B. Strand-specific RT-PCR analysis. Above, schematic representation (not to scale) of cSSR 22.3 illustrating the nascent RNA species assayed by RT-PCR. The dashed red arrow indicates read through transcription past the transcription termination site (TTS). Up-TTS: RNA species upstream of the TTS; Read through RNA: RNA species resulting from read through transcription. Below, cSSR 22.3 was analyzed in WT and H3.V KO cells in the absence and presence of 5mM DMOG.

C. Strand-specific RT-qPCR analysis. Above, schematic representation of cSSR 22.3 as described in panel B. Green arrows indicate the location of primers utilized for strand-specific RT-qPCR analysis. Below, strand-specific RT-qPCR. Read through transcription on the bottom strand was quantitated by performing site-specific cDNA synthesis using primer F illustrated in the diagram above, followed by qPCR using primers F and R. Abundance was normalized using beta tubulin (a gene specific primer against beta tubulin was added to the same cDNA synthesis reaction with primer F, followed by qPCR using beta tubulin primers). White bars: WT; light grey bars: WT+DMOG; dark grey bars: H3.V KO; black bars: H3.V KO+DMOG. Data are plotted as fold change, with WT set to one. Strand-specific RT-qPCR was performed in triplicate, with error bars indicating standard deviation. RNA from the sense strand was similarly quantitated by generating cDNA using primer R, followed by qPCR with primers F and R. Analysis of the sense strand provides a negative control for the strand-specific nature of the assay as well as indicating no change in sense RNA levels following readthrough transcription on the opposing strand.

Increased read through in WT+DMOG and H3.V KO+DMOG relative to WT is statistically significant as determined by a two-tailed Student’s t-test at a P-value <0.05.

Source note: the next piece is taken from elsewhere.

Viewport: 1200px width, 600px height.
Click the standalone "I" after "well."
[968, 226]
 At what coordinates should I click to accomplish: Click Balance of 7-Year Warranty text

D. The amount of read through transcription correlates with the extent of J loss. The levels of J at the TTS in cSSR 22.3 was analyzed by anti-J IP-qPCR for the indicated cell lines as described in Fig. 1C. WT level is set to 100%. Reduction of J is statistically significant in the WT+DMOG, H3.V KO, and H3.V KO+DMOG conditions relative to WT. Increased J reduction in H3.V KO+DMOG compared to WT+DMOG cells is also statistically significant. All statistical significance was determined using two-tailed Student’s t-test and a P-value <0.05.